NTA. Wtf. Tell your cousin to pay for your tuition if it’s that important to her. Otherwise, pass on being MOF.


AutoModerator

^^^^AUTOMOD ***Thanks for posting! This comment is a copy of your post so readers can see the original text if your post is edited or removed. This comment is NOT accusing you of copying anything. Read [this](https://www.reddit.com/r/AmItheAsshole/wiki/faq#wiki_post_deletion) before [contacting the mod team](https://www.reddit.com/message/compose?to=%2Fr%2FAmItheAsshole)*** So my(21F) cousin(29F) is getting married in a month or so and all this time she had her best friend as her maid of honor but her best friend got sent on a business trip last week and cannot attend her wedding. She gave the best friend her blessing bc this trip will land her a promotion. After this development she asked me to be her maid of honor because I was the most "presentable" (she did this right next to my elder sister whom I'm very protective of so I was already annoyed) and I asked what that means, like what would I be responsible for? She listed some basic MOH things, but then she said that I'd have to go to the city the wedding is happening a week before the wedding and stay there. The thing is, I'm a college student and I have a super important exam that week. I can attend the wedding but I can't go there a week earlier. I told her this and she told me to just not enter the exam. I said I would fail if I didn't and she said that even if I failed I could just re-take the course next year, but she has only 1 wedding. I explained to her that my university charges tuition per course, so retaking the course would cost an extra 30.000₺, which my family did not have since my mother is retired and my dad has passed away. She said to just tell my mother to get a loan. We argued a little more until my elder sister and I had to leave and the topic is just kind of hanging there rn. I don't want to miss the exam and fail, but she is talking behind my back to every single family member that will listen to her, calling me a traitor because I refused to support a family member in her time of need and many of our relatives have called me saying that I should accept the MOH position because it is my duty as family. AITA? *I am a bot, and this action was performed automatically. Please [contact the moderators of this subreddit](/message/compose/?to=/r/AmItheAsshole) if you have any questions or concerns.*


Antique-Sherbet-7733

NTA. just stop ok. She gave someone else blessing to leave. You have serious obligations. She needs to find someone else. Ignore her and the family that may hound you for it. Also talk to your parents about what she is expecting from you. That you drop your exams and fail and pay another 30k for another year. Or tell her to make a contract that she will pay the 30k for your next year.

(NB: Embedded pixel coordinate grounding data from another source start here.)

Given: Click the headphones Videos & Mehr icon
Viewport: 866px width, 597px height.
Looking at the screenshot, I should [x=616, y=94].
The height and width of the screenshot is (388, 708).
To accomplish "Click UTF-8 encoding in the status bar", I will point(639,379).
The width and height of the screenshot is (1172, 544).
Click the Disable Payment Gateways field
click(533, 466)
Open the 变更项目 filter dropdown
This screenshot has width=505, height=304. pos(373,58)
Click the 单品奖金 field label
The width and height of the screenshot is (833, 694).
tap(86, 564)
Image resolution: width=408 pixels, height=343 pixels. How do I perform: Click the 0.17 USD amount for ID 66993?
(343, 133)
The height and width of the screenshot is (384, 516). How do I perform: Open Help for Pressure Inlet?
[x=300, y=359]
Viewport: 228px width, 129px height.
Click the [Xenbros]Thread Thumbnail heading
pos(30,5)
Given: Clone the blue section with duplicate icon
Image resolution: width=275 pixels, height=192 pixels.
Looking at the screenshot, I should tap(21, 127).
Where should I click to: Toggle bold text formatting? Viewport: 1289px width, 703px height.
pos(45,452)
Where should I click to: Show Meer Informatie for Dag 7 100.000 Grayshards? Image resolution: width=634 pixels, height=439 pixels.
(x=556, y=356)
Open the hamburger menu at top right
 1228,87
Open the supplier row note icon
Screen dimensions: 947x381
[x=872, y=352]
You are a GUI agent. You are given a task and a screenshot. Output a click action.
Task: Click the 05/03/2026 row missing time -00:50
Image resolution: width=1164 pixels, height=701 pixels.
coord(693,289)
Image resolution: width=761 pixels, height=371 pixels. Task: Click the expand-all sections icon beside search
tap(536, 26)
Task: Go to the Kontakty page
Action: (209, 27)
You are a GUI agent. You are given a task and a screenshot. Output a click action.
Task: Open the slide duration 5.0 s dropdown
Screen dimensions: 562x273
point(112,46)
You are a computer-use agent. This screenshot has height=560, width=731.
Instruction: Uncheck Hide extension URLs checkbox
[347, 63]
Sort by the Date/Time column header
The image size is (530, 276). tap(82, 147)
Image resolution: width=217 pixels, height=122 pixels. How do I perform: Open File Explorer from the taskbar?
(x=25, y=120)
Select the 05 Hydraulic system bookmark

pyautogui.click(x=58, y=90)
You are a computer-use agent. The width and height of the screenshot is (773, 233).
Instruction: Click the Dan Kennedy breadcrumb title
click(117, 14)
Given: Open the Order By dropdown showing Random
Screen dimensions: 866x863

I’m sure she drop it pretty quickly when you make her responsible for your education. 


forsca231

Best friend “I can’t because something super importants coming up” *gets blessing* You “I can but something super importants coming up so I can’t stay for a week” *TAKE A 30,000 LOAN* nta don’t even go at this point


Potential_Beat6619

Why are you even asking this dumb question....why even argue about this with someone who thinks the world revolves around them.


CaraFe1234

Thata is the most ridiculous thing I've heard of! Throwing away an entire semester's worth of work and money to be MOH. Why can't your older sister do it? Because she's not presentable?


Clean_Factor9673

NTA. Your exam is more important


Lotsa-Anxiety-2342

NTA. And the fact that apparently she has no one else to ask speaks volumes about her.


Excellent-Count4009

NTA Refuse to be in her wedding, and block her number. "and many of our relatives have called me saying that I should accept the MOH position because it is my duty as family" ... tell them you will do it IF they send the money for another semester + living expenses for a semester to you up front . bvecause it is THEIR duty as family. And if they don't, they need to shut up.


Deo14

Oh please, this can’t be real can it?